# NFL streaming to smart phones, Verizon pays $1 billion for the rights



## keithlock (Feb 5, 2013)

Customer's of the Verizon service will be able to stream more football games over their smart phones, further indication that the TV "game" is changing. Streaming live TV over mobile devices is more appreciated by consumers than downloading the same content after it airs.








Already there are apps being created by satellite and cable companies to allow their customers to stream content to their mobile devices. But the main catch is, the device holders must be subscribers to the service. It doesn't have the same appeal as "free over-the-air" signals do.

While the industry is moving towards streaming it is still a very fragmented picture at this time. For example, some streams are only available to a specific area, and as mentioned, others require paid subscriptions from the provider of the programming. Yet others require a specific device from a specific company.

Aereo is a very affordable option for OTA via the Internet and to get started with them requires little effort. However, their service is only available in select areas at this time, and there are some big players in the industry that are doing what they can to shut them down. So far though, Aereo continues to grow.

*Sunday afternoon NFL games is the focus, plus the SuperBowl can be accesses live from smart phones*

Beginning next year Verizon will begin to focus on Sunday afternoon NFL games to be streamed to the phones. Currently the company shows Monday, Thursday, and Sunday night games, but more games are played across the country on Sunday afternoon, hence the new focus there. Verizon's current deal was set in 2010 and was set up for 4 years for $720 million. The majority of the $1 billion for the next 4 year deal is to get the rights for the Sunday afternoon games that customers want. Exciting news is that the SuperBowl (live) will be streamed to the Verizon customer phones as well.

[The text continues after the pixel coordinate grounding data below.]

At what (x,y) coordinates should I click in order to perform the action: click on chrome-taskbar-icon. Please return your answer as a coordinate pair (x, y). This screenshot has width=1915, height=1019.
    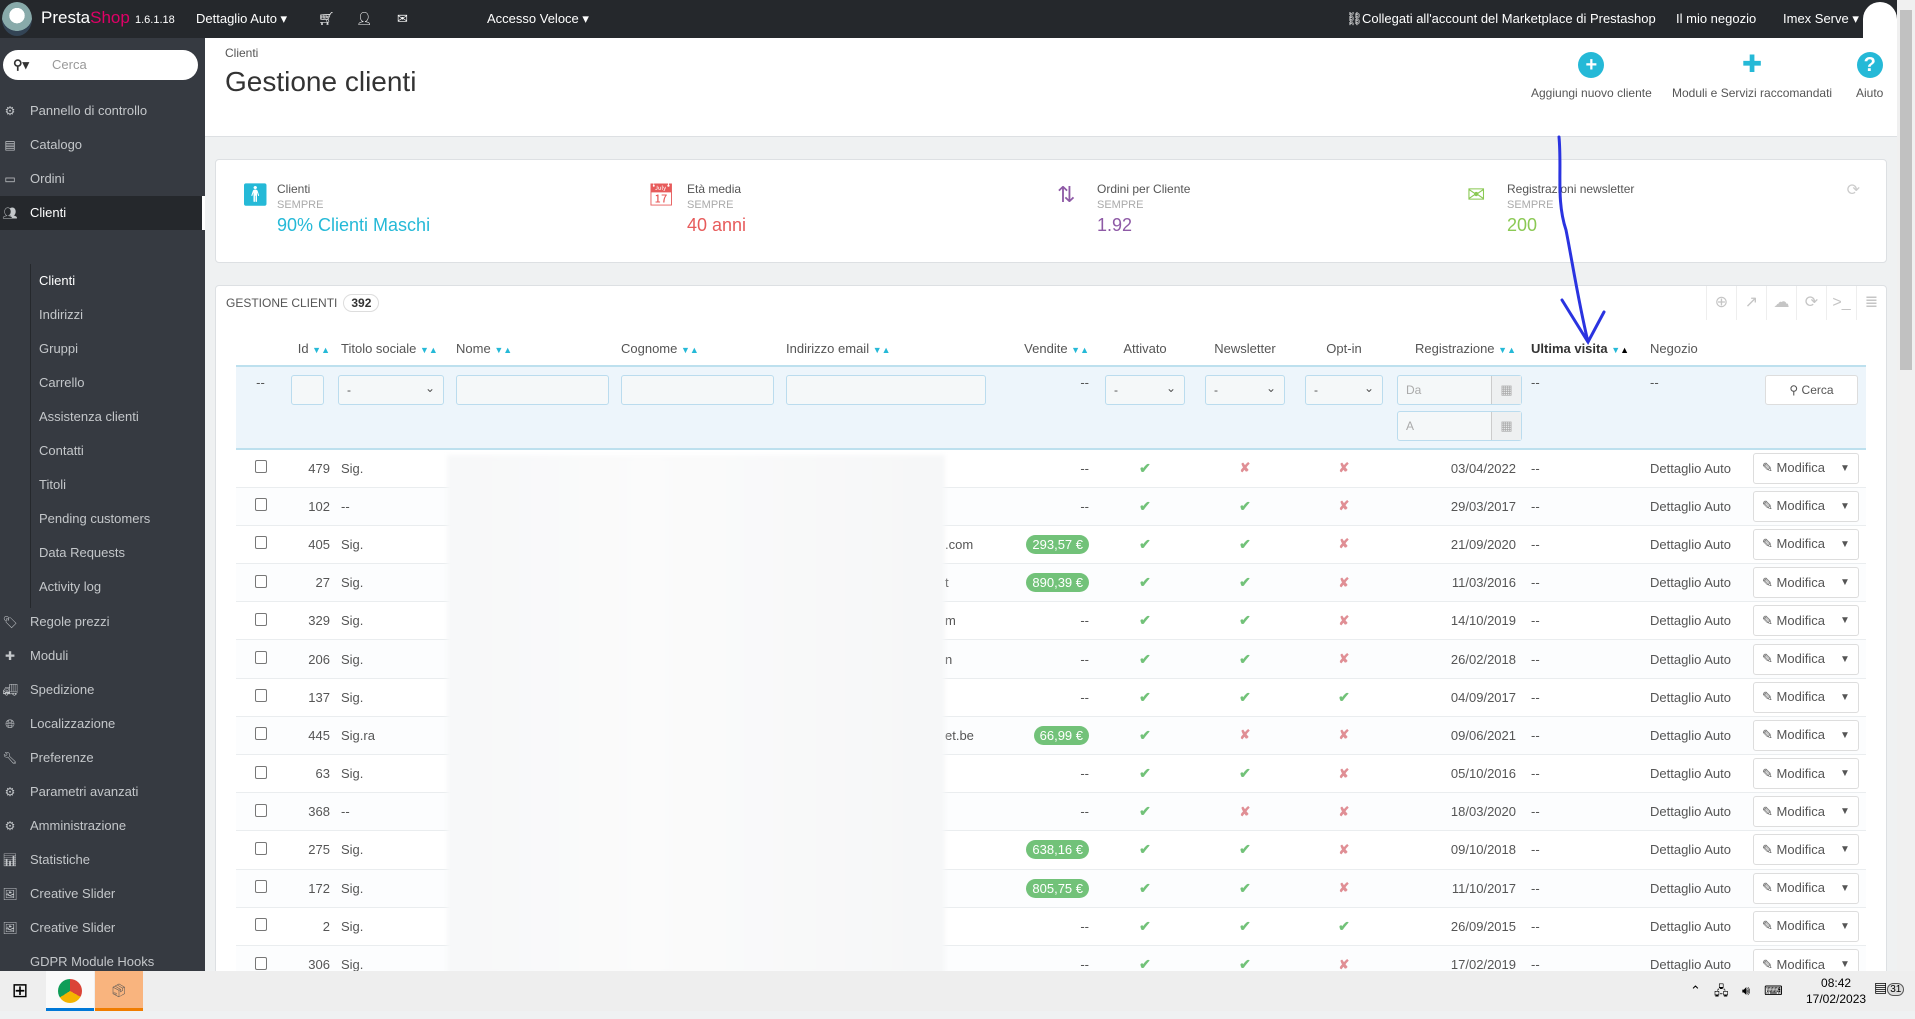
    Looking at the image, I should click on (70, 991).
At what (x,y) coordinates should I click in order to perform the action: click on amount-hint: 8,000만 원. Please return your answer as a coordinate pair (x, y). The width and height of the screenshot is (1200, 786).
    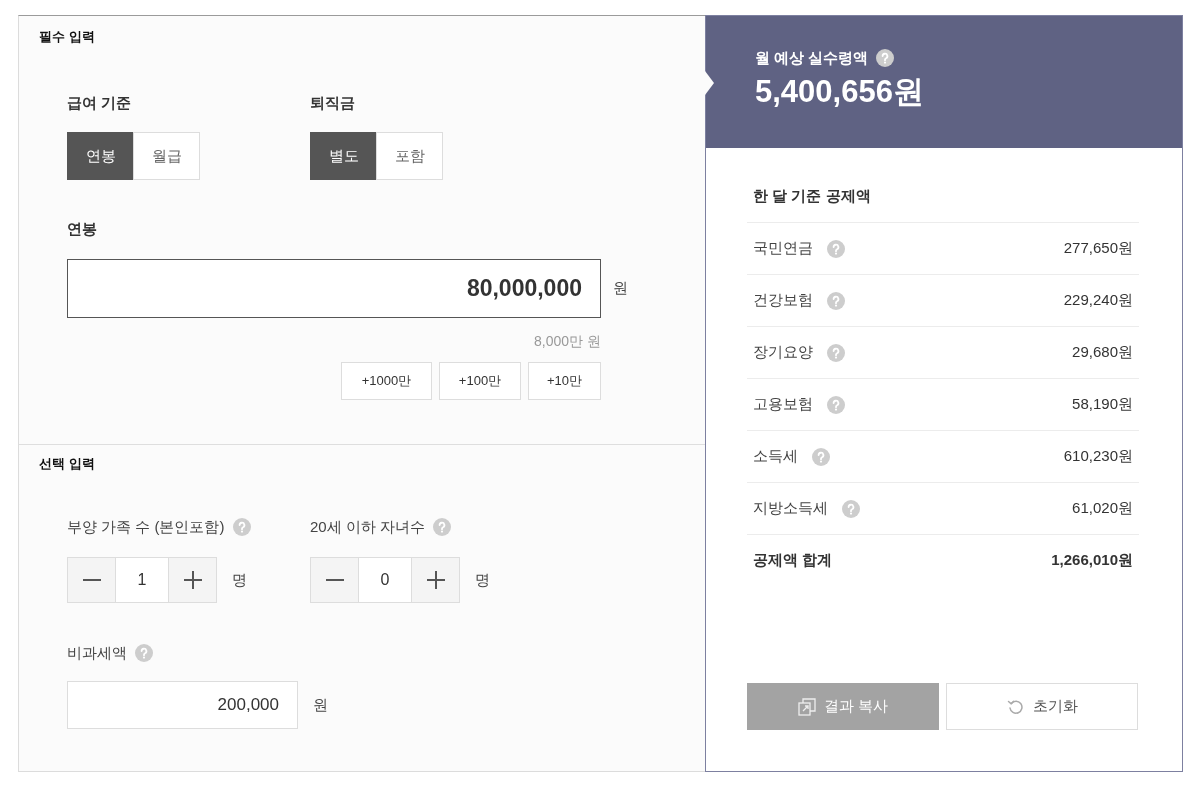
    Looking at the image, I should click on (568, 342).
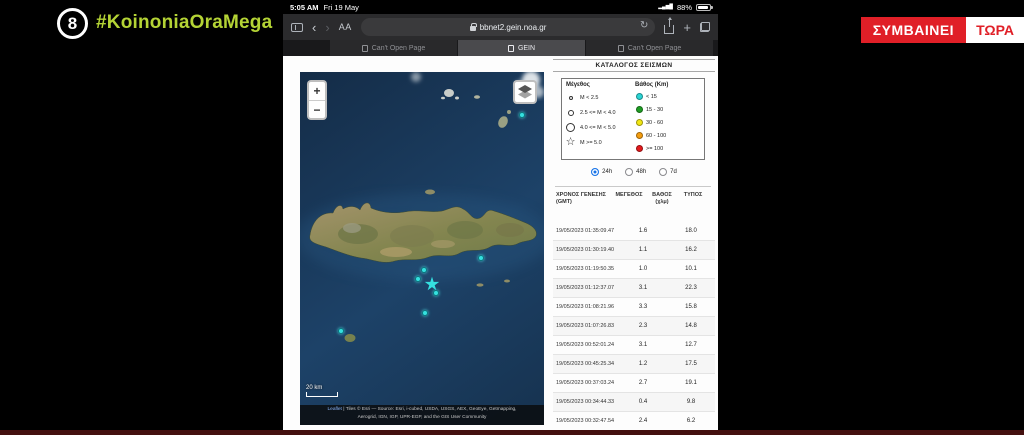  Describe the element at coordinates (691, 326) in the screenshot. I see `cell-depth: 14.8` at that location.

Major broadcast, satellite and cable providers like FOX, NBC Universal, News Corp, ESPN, Comcast, DirecTV, CBS, and more were getting the exclusive deals in the past, so this is a clear indication of the NFL's focus towards mobile TV moving forward. Deals were set in place for streaming to portable devices but smart phones were left out, leaving room for the initial Verizon deal that is now to be extended. Increases in the watching of football games on mobile devices, NFL finds is not distracting from the cable and satellite viewing of the games.

This is poor timing for "more streaming" in that companies like Verizon and AT&T are trying to get away from unlimited data plans for phones. This would mean that there may be data caps for Internet usage (and therefore streaming usage) making it so the customer pays extra if he or she goes over the allotted amount. It's no big deal to burn through 400 MB by just watching 3 hours of streaming TV and this is no different for the football games.

Naturally if the mobile users switched on Wi-Fi, the data plan will not be affected. But in order to get the game "on the road" which I suspect is the allure, they would need to be in a free Wi-Fi hot spot to get any signal, so the data plan will be the fallback for streaming usage.

Whatever the method subscribers are streaming the content (Wi-Fi, 4G, LTE, etc.) this new deal is a clear indication of how sports fans will be accessing the "game" in the future.

_Source:_ broadcastengineering.com


----------



## tripplej (Oct 23, 2011)

This is a win win on both sides. Cell phone carriers can charge more for bigger data plans and viewers don't have to be at home to watch the game. This way, they can't miss it. Of course, if they are not using free wi-fi then it will add some costs which is the only drawback.


----------



## EricJ (Jul 22, 2013)

I think the cellphone companies decision to kill unlimited number data plans will limit the success of services like these. If consumers know they will have to pay more for the streaming services plus you will blow out your data plan at additional cost, why would they opt for these services? The domestic infrastructure is basically in place and the technology exist, all be it, in Europe and Asia to truly take advantage of services such as these on an unlimited basis. Providers can earn a profit on offers/services and consumers have attractive options for content when not at home.


----------